I see the pdoc on Thursday, and will do my best to make a case for Provigil. If he won't go for that, then I will insist on nortriptyline. I have read some positive things about nortriptyline, so I think I would be comfortable taking it. I haven't been very diligent about taking my supplements. I also haven't been able to eat much since the surgery and have been relying on meal replacement shakes (Ensure) to keep me going. So, these things have certainly had a further effect on me. I'll get back into my routine soon I'm sure.
> I hope your hand is continuing to improve. I'll definitely talk to you later.
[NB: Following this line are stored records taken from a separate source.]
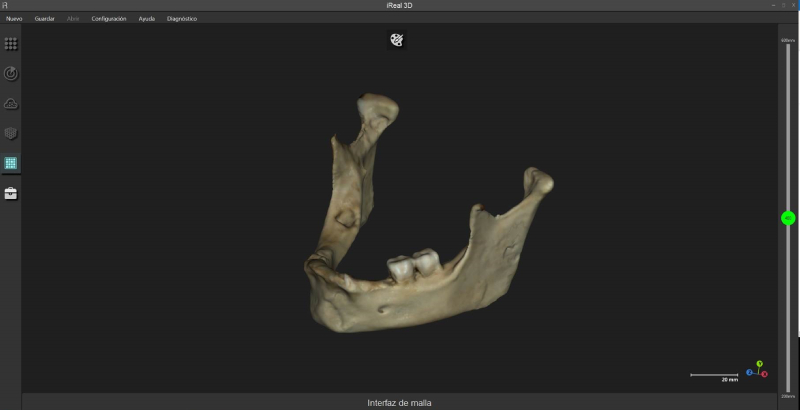Click the highlighted teal mesh grid icon
Viewport: 800px width, 410px height.
click(11, 163)
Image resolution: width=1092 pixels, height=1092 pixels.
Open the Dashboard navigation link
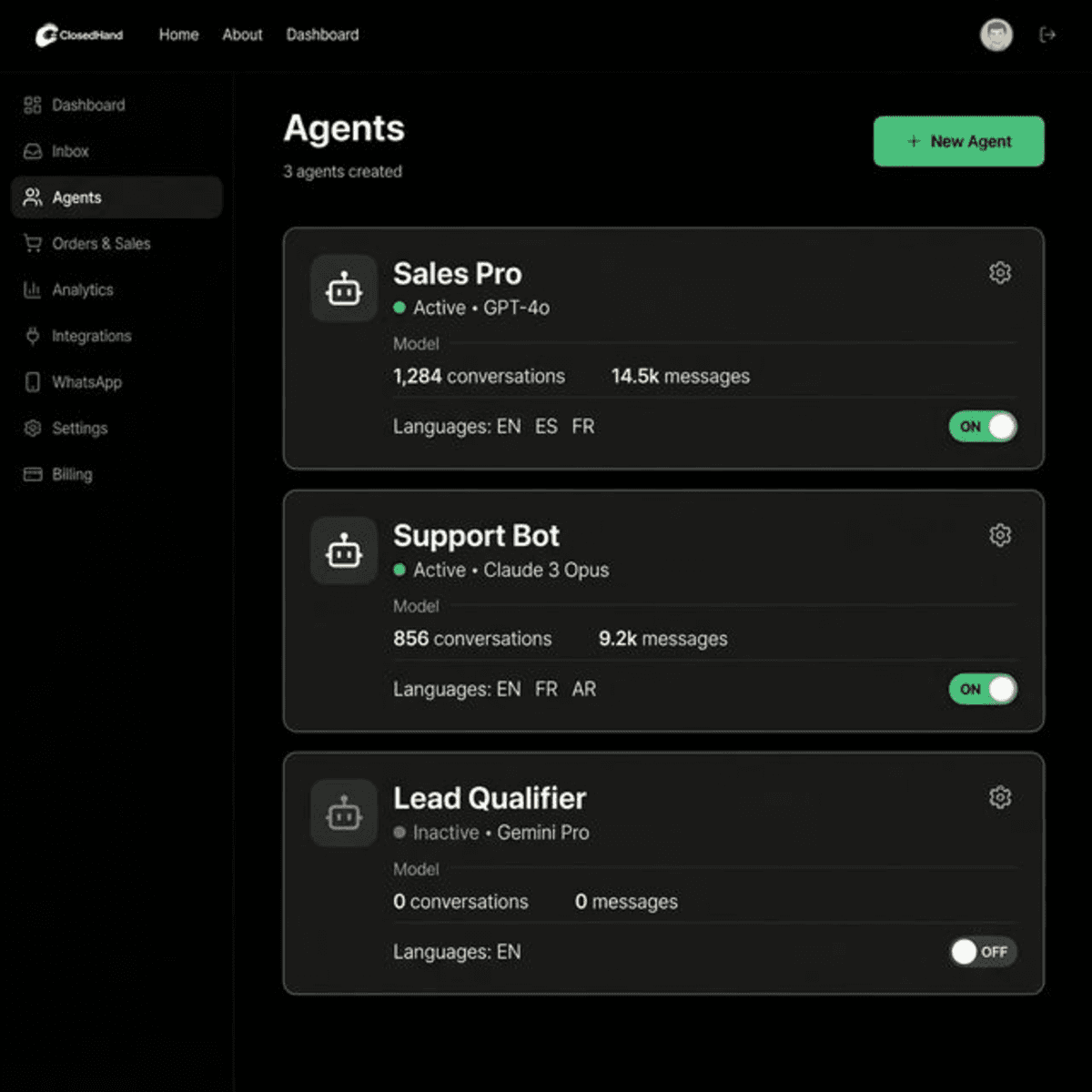322,35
-- Thanks Kara. The pain and discomfort has subsided significantly, and I am able to sleep a bit better. The past day or so I have really been catching up on my sleep, and that has made me feel a bit better. I miss being able to get out for long walks, but the roads and sidewalks are so icy (we've had a lot of freezing rain and normal rain followed by very cold temperatures this winter) it's hard to get out. Oh well, this lousy weather can't go on forever. Anyway, the way I look at it is that things can only get better and I have to continue to believe that.
You take care of yourself, and I'll talk to you soon.